Меня охватило чувство беспомощности, тяжелое и удручающее. Я окунула кисточку в чернила и записала наш разговор во всех его деталях, особенно отметив тот момент, когда расследование в очередной раз зашло в тупик.
— Если бы только я могла поговорить с медсестрой Чонсу. Уверена, она наверняка что-то знает… — сказала я себе и посмотрела на Оджина. — Есть у меня хоть малейшая возможность сделать это?
Он покачал головой.
— Командир во время расследований редко покидает отделение полиции. А если он и уйдет, то настолько неожиданно, что я не успею ни о чем тебе сообщить, и отсутствует он обычно очень недолго.
— Вы можете провести меня к ней тайком! И он ничего не узнает!
— Всем сразу же станет ясно, что ты не имеешь никакого отношения к отделению полиции. Его люди тут же обратят внимание… — Он немного помолчал. — Впрочем, я могу выдать тебя за кого-нибудь еще.
Я выпрямилась, полная надежды, хотя и не понимала пока, что он предлагает.
— За полицейского?
— Нет, за тамо. — Мысленно он был уже в тысяче ли отсюда и разрабатывал план наших с ним действий. — Завтра вечером, когда будут звонить в большой колокол, жди меня у черного входа в отделение. В это время оно почти пустует — полицейские уходят патрулировать улицы. И даже если кто-то увидит тебя, то примет за безобидную тамо.
С энтузиазмом, вызванным надеждой узнать завтра что-нибудь важное, мы вернулись к списку подозреваемых и заметкам о том, что нам уже известно.

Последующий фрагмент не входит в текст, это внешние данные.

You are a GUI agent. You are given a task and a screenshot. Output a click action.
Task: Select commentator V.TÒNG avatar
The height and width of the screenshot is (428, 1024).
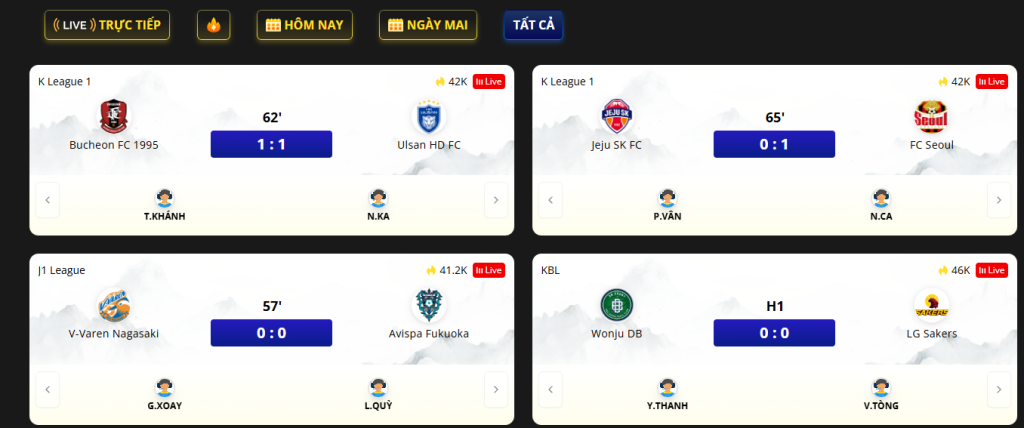point(880,387)
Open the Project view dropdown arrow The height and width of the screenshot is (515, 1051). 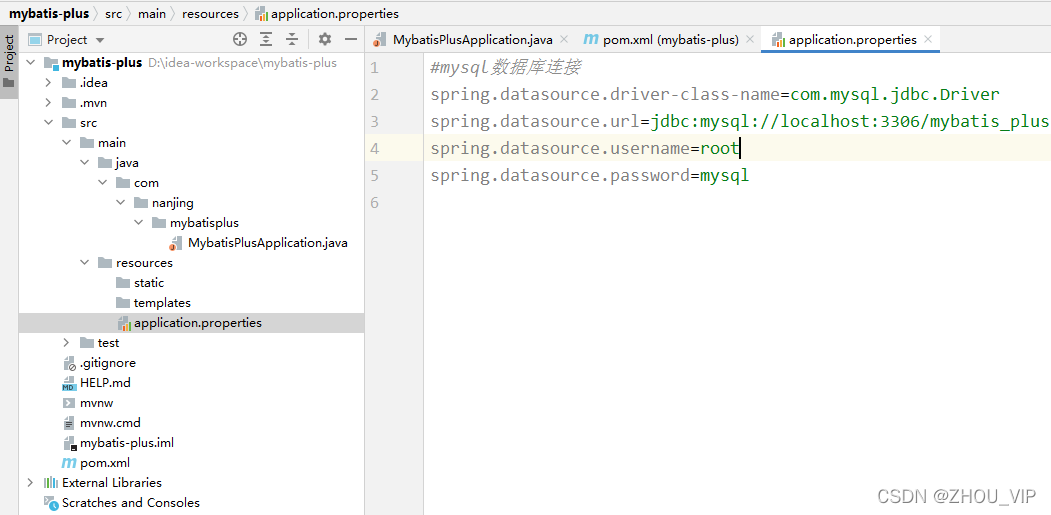point(101,40)
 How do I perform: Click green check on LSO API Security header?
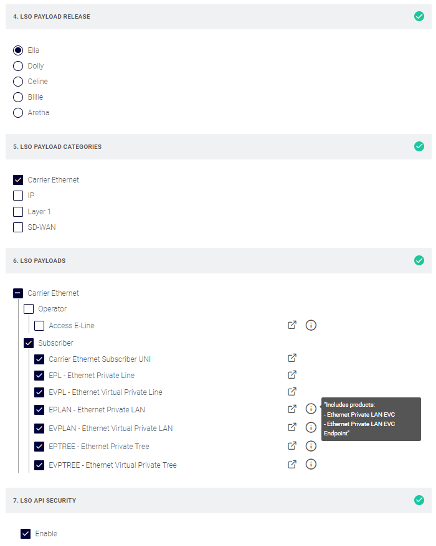pos(419,500)
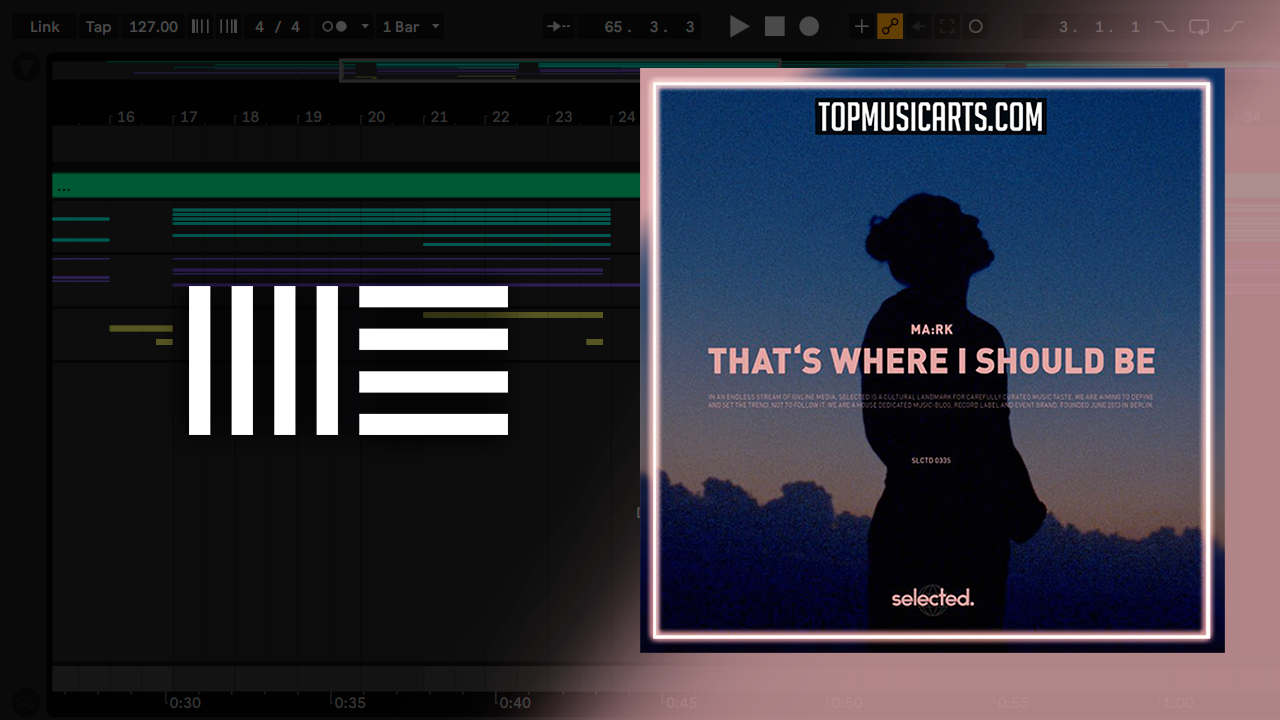The width and height of the screenshot is (1280, 720).
Task: Toggle the Loop switch
Action: pyautogui.click(x=1199, y=27)
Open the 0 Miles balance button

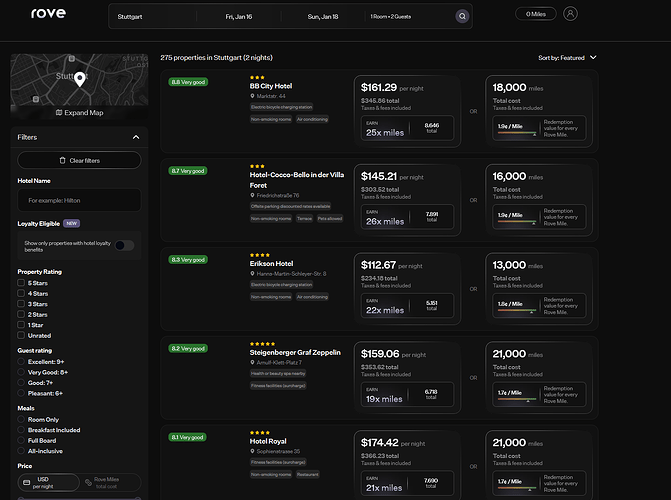pyautogui.click(x=536, y=14)
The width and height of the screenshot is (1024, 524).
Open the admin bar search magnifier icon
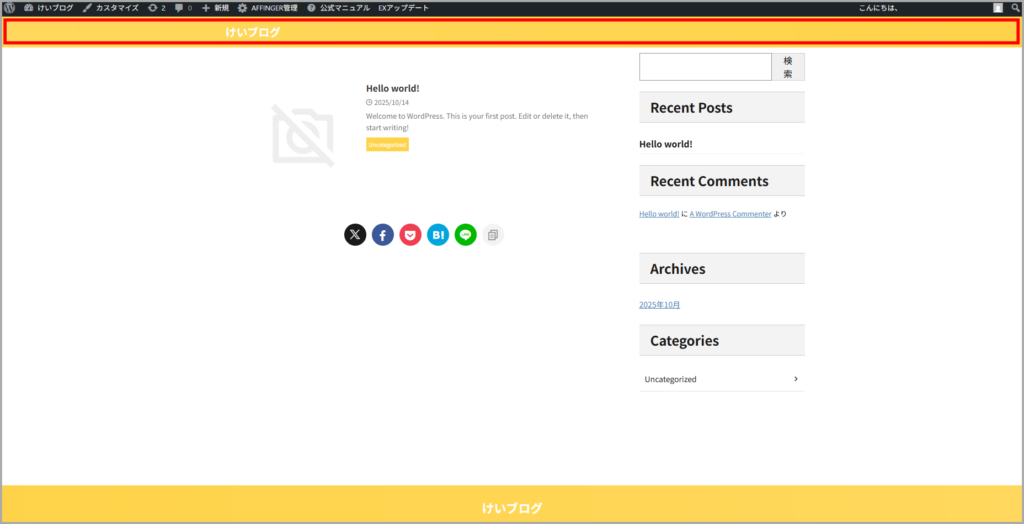tap(1015, 8)

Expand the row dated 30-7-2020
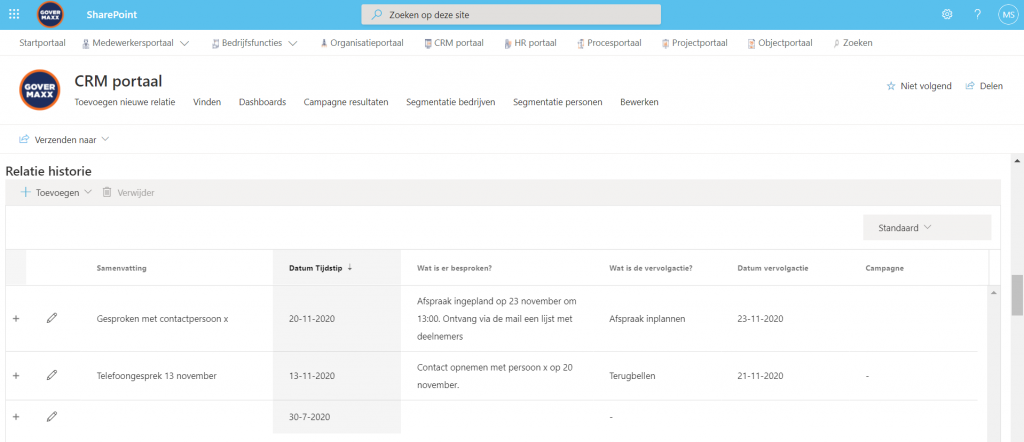(16, 416)
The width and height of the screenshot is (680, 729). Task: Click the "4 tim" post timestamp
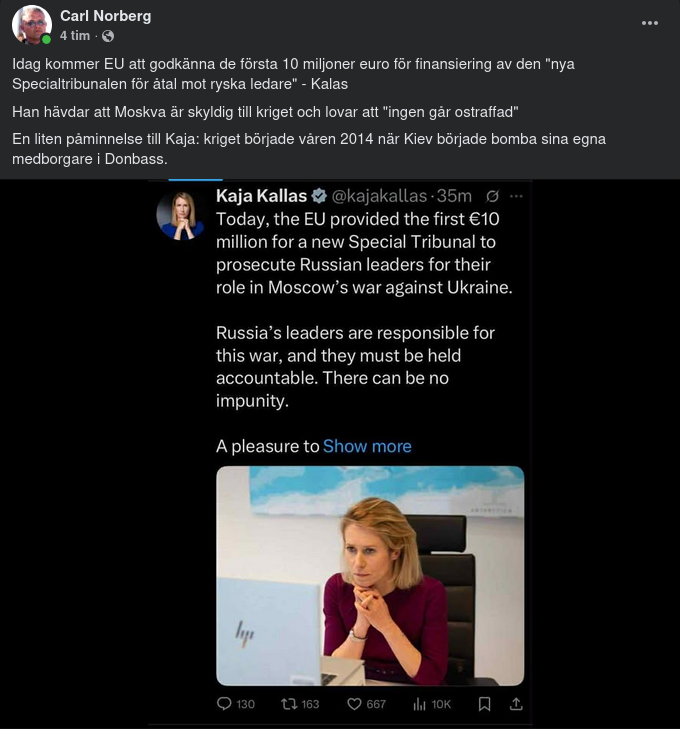74,35
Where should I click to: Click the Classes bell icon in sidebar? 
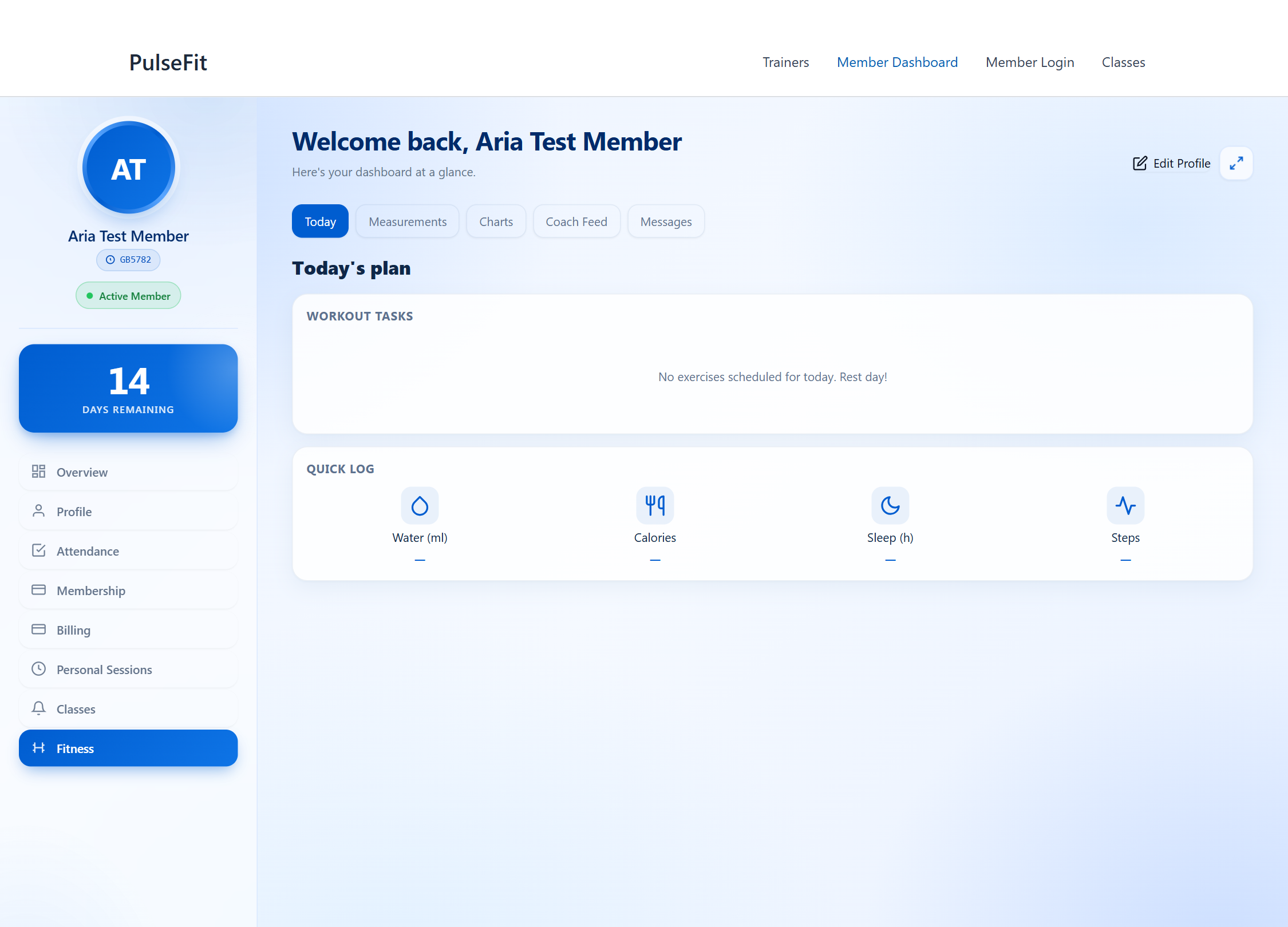[x=38, y=708]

Мы продолжали разговаривать до тех пор, пока мой ум не погас, так что фитиль его даже не тлел, а лишь дымился. Я пробовала сосредоточиться, но, когда и Оджин начал клевать носом, сказала себе, что надо все же дать небольшой отдых глазам. Я положила голову на стол и, должно быть, задремала, потому что, проснувшись, увидела, что в серую комнату пробрались предрассветные тени, а сквозь отверстия в дверных экранах струится тусклый свет.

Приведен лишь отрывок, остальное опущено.